Arkansas Schools Blocked From Enforcing Ten Commandments Law

March 17, 2026, 12:23 AM UTC

Six Arkansas school districts are now permanently barred from enforcing a state law requiring the Ten Commandments be displayed in elementary and secondary school classrooms and libraries, a district court ruled Monday.

A group of Arkansas parents have proven that Arkansas Act 573 violates their First Amendment right under both the establishment and expression clauses, Judge Timothy L. Brooks said in a memorandum opinion granting their motion for summary judgment in the US District Court for the Western District of Arkansas.

“The law serves no educational purpose, as the state admits, and consequently deprives plaintiffs of their rights,” Brooks said.

The parents sued various school districts over their intentions to enforce the statute, which was signed into law in April 2025. They alleged Act 573 unconstitutionally requires a state-approved version of the Ten Commandments associated with Protestant faiths that conflicts with versions followed by Catholics and Jewish people. The parents assert more than 470,000 students enrolled in Arkansas public schools practice a “wide array” of faiths, with some not adhering to any religion at all.

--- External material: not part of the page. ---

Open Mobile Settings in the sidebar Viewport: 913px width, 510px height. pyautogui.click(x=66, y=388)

Brooks last year granted a preliminary injunction against six of the districts blocking them from enforcing the law, ruling it likely violated the parents’ constitutional rights, and ordered the districts to remove all posters displaying the Ten Commandments in compliance with the law.

Standing to Sue

The districts argued that the plaintiffs lack standing to sue and asked the district court to gauge the parents’ likelihood of injury by the number of Ten Commandments posters the districts received after the initial preliminary injunction went into effect, the opinion said. The district court found prior to the preliminary injunction that some of the school districts were likely to receive enough Ten Commandments donations to hang one in every classroom, making the plaintiffs’ likelihood of injury “real and imminent.” But Brooks ruled the volume of post-injunction donations is immaterial to the pre-injunction standing analysis, considering the districts received hundreds of posters prior to the injunction.

“Therefore, all original plaintiffs possessed standing to sue based on the pre-enforcement likelihood of First Amendment injury,” Brooks said.

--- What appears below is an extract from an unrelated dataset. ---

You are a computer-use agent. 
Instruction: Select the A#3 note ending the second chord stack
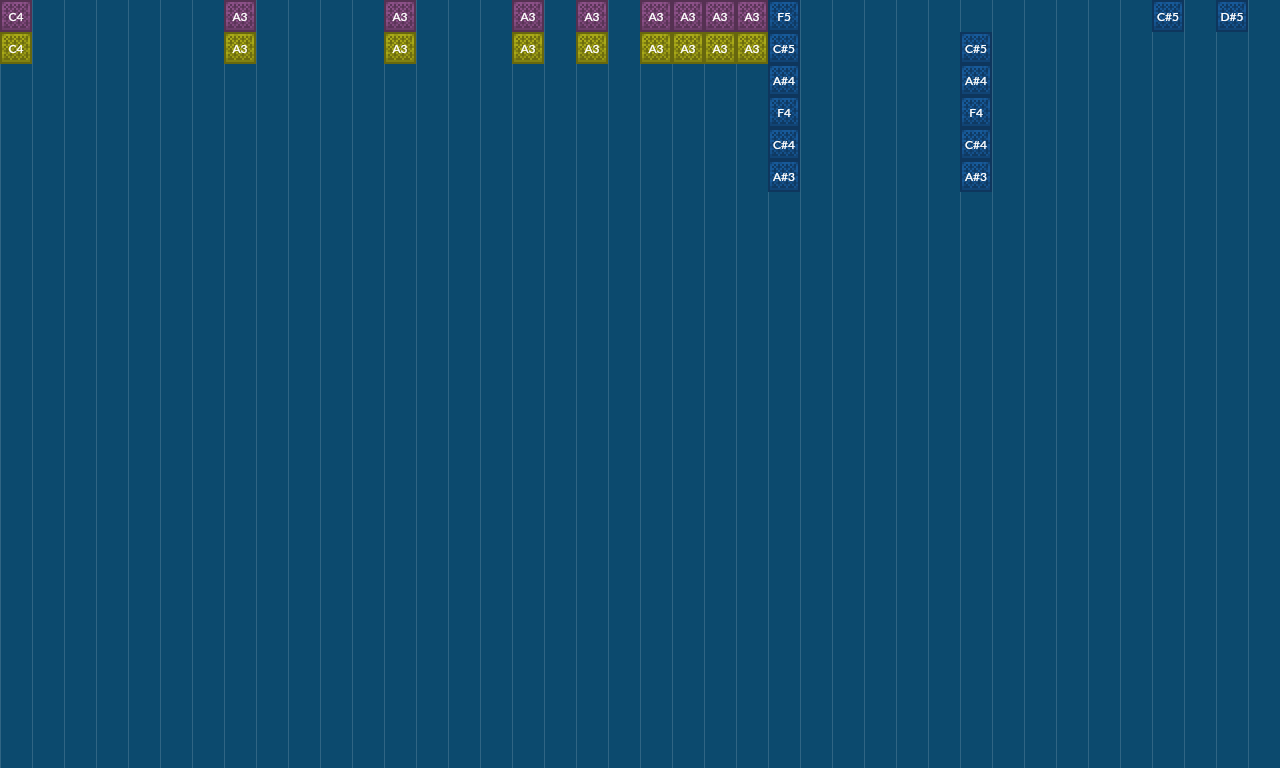pyautogui.click(x=976, y=176)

Arkansas, which intervened in the suit, contends the lawsuit isn’t ripe, either, since the plaintiffs haven’t seen an Act 573 display in their classrooms. But Brooks refuted this and referenced multiple photographs of the Ten Commandments posters previously displayed in classrooms at now-enjoined school districts.

US Supreme Court precedent already establishes that such displays, when they don’t integrate the Ten Commandments into the curriculum in a study of history, civilization, ethics, or comparative religion, violate the Establishment Clause, the opinion said. The other precedents the school districts point to are inadequate comparisons since they involve voluntary actions while school children “cannot similarly avoid reading the Ten Commandments posted in their classrooms for thirteen years of compulsory schooling,” Brooks said.

The state’s own admission that the law may be a “little coercive” also doesn’t point to any law to support the argument that “a little coercive religious indoctrination is fine,” the opinion said. Brooks further rejected the districts’ arguments that the history of public schooling in Arkansas supported Act 573.

“Discussing history is both unhelpful and irrelevant when the challenged law is coercive, applied universally in the public-school context, and has no educational, secular purpose,” Brooks said.

The parents also showed that Act 573 deprives them of the opportunity to discuss the Ten Commandments’ concepts at a time of their own choosing, Brooks said.

The American Civil Liberties Union Foundation, the ACLU of Arkansas, Simpson Thacher & Bartlett LLP, Americans United for Separation of Church and State, and Freedom From Religion Foundation represent the parents. Friday, Eldredge & Clark LLP and Bequette, Billingsley & Kees PA represent the districts.

The case is Stinson v. Fayetteville Sch. Dist. No. 1, W.D. Ark., No. 5:25-cv-05127, 3/16/26.